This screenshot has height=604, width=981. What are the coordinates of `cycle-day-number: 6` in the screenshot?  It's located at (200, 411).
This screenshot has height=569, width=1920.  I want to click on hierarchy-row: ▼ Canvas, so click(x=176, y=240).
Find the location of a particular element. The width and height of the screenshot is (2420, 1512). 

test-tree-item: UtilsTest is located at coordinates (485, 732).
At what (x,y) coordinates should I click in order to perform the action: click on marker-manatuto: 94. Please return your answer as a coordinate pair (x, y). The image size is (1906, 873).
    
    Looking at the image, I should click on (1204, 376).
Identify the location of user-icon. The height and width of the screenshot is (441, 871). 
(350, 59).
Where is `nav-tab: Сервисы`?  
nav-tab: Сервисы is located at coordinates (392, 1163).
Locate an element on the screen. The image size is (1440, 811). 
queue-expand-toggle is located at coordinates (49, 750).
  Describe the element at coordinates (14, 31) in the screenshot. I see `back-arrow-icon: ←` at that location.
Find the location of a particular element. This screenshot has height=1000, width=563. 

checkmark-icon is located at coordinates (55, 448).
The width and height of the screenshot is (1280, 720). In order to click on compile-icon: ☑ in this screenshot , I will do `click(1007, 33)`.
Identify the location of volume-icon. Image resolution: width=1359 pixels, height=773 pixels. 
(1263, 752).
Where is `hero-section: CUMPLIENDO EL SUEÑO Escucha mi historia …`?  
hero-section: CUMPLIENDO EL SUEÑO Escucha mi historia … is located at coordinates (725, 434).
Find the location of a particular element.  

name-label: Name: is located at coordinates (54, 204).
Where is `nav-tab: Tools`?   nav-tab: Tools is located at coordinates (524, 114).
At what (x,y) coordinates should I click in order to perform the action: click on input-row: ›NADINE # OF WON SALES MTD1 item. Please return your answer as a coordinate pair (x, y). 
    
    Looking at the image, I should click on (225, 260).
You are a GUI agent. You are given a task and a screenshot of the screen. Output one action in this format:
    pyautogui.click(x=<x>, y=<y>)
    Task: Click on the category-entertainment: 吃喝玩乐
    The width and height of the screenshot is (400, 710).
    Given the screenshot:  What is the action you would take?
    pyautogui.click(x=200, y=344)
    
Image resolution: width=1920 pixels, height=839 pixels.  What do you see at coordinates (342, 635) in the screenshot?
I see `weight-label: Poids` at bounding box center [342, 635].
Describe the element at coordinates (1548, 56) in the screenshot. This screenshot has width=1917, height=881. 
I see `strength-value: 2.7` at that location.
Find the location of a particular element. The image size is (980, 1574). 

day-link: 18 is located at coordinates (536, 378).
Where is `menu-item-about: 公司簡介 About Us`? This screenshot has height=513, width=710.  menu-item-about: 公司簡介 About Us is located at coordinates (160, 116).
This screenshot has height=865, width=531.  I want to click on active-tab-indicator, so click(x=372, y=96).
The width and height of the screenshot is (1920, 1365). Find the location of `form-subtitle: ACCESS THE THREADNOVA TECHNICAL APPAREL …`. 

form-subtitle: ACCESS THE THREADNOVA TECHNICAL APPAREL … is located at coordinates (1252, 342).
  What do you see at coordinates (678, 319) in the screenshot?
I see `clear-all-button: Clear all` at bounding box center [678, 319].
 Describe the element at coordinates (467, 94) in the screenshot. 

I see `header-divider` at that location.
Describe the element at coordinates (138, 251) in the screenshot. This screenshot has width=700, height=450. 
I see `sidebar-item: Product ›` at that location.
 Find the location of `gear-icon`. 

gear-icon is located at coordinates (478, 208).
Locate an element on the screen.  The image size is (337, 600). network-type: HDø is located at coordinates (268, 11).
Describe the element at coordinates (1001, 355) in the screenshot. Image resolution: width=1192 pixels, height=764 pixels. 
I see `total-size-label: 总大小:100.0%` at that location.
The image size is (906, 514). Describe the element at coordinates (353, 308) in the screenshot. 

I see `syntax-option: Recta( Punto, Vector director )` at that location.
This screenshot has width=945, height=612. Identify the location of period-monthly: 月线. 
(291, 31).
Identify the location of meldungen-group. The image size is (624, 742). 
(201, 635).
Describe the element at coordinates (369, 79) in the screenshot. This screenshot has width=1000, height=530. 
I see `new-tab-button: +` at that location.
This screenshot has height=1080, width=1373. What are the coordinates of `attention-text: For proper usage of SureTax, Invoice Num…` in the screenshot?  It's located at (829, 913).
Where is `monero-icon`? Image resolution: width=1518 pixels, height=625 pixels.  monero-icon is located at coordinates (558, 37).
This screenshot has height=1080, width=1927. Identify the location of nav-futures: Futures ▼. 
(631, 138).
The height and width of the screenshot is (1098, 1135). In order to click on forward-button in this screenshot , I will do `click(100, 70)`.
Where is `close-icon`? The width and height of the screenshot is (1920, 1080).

+++++

● ASSIGNMENT: Reproduce the entire listing above verbatim, line for line.

● REPLY TO THE EXERCISE:
This screenshot has height=604, width=981. What are the coordinates of `cycle-day-number: 6` in the screenshot?  It's located at (200, 411).
This screenshot has height=569, width=1920.  I want to click on hierarchy-row: ▼ Canvas, so click(x=176, y=240).
Find the location of a particular element. The width and height of the screenshot is (2420, 1512). 

test-tree-item: UtilsTest is located at coordinates (485, 732).
At what (x,y) coordinates should I click in order to perform the action: click on marker-manatuto: 94. Please return your answer as a coordinate pair (x, y). The image size is (1906, 873).
    
    Looking at the image, I should click on (1204, 376).
Identify the location of user-icon. The height and width of the screenshot is (441, 871). 
(350, 59).
Where is `nav-tab: Сервисы`?  
nav-tab: Сервисы is located at coordinates (392, 1163).
Locate an element on the screen. The image size is (1440, 811). 
queue-expand-toggle is located at coordinates (49, 750).
  Describe the element at coordinates (14, 31) in the screenshot. I see `back-arrow-icon: ←` at that location.
Find the location of a particular element. This screenshot has height=1000, width=563. 

checkmark-icon is located at coordinates (55, 448).
The width and height of the screenshot is (1280, 720). In order to click on compile-icon: ☑ in this screenshot , I will do `click(1007, 33)`.
Identify the location of volume-icon. Image resolution: width=1359 pixels, height=773 pixels. 
(1263, 752).
Where is `hero-section: CUMPLIENDO EL SUEÑO Escucha mi historia …`?  
hero-section: CUMPLIENDO EL SUEÑO Escucha mi historia … is located at coordinates (725, 434).
Find the location of a particular element.  

name-label: Name: is located at coordinates (54, 204).
Where is `nav-tab: Tools`?   nav-tab: Tools is located at coordinates (524, 114).
At what (x,y) coordinates should I click in order to perform the action: click on input-row: ›NADINE # OF WON SALES MTD1 item. Please return your answer as a coordinate pair (x, y). 
    
    Looking at the image, I should click on (225, 260).
You are a GUI agent. You are given a task and a screenshot of the screen. Output one action in this format:
    pyautogui.click(x=<x>, y=<y>)
    Task: Click on the category-entertainment: 吃喝玩乐
    The width and height of the screenshot is (400, 710).
    Given the screenshot:  What is the action you would take?
    pyautogui.click(x=200, y=344)
    
Image resolution: width=1920 pixels, height=839 pixels.  What do you see at coordinates (342, 635) in the screenshot?
I see `weight-label: Poids` at bounding box center [342, 635].
Describe the element at coordinates (1548, 56) in the screenshot. This screenshot has width=1917, height=881. 
I see `strength-value: 2.7` at that location.
Find the location of a particular element. The image size is (980, 1574). 

day-link: 18 is located at coordinates (536, 378).
Where is `menu-item-about: 公司簡介 About Us`? This screenshot has height=513, width=710.  menu-item-about: 公司簡介 About Us is located at coordinates (160, 116).
This screenshot has height=865, width=531.  I want to click on active-tab-indicator, so click(x=372, y=96).
The width and height of the screenshot is (1920, 1365). Find the location of `form-subtitle: ACCESS THE THREADNOVA TECHNICAL APPAREL …`. 

form-subtitle: ACCESS THE THREADNOVA TECHNICAL APPAREL … is located at coordinates (1252, 342).
  What do you see at coordinates (678, 319) in the screenshot?
I see `clear-all-button: Clear all` at bounding box center [678, 319].
 Describe the element at coordinates (467, 94) in the screenshot. 

I see `header-divider` at that location.
Describe the element at coordinates (138, 251) in the screenshot. This screenshot has width=700, height=450. 
I see `sidebar-item: Product ›` at that location.
 Find the location of `gear-icon`. 

gear-icon is located at coordinates (478, 208).
Locate an element on the screen.  The image size is (337, 600). network-type: HDø is located at coordinates (268, 11).
Describe the element at coordinates (1001, 355) in the screenshot. Image resolution: width=1192 pixels, height=764 pixels. 
I see `total-size-label: 总大小:100.0%` at that location.
The image size is (906, 514). Describe the element at coordinates (353, 308) in the screenshot. 

I see `syntax-option: Recta( Punto, Vector director )` at that location.
This screenshot has width=945, height=612. Identify the location of period-monthly: 月线. 
(291, 31).
Identify the location of meldungen-group. The image size is (624, 742). 
(201, 635).
Describe the element at coordinates (369, 79) in the screenshot. This screenshot has width=1000, height=530. 
I see `new-tab-button: +` at that location.
This screenshot has height=1080, width=1373. What are the coordinates of `attention-text: For proper usage of SureTax, Invoice Num…` in the screenshot?  It's located at (829, 913).
Where is `monero-icon`? Image resolution: width=1518 pixels, height=625 pixels.  monero-icon is located at coordinates (558, 37).
This screenshot has height=1080, width=1927. Identify the location of nav-futures: Futures ▼. 
(631, 138).
The height and width of the screenshot is (1098, 1135). In order to click on forward-button in this screenshot , I will do `click(100, 70)`.
Where is `close-icon`? The width and height of the screenshot is (1920, 1080).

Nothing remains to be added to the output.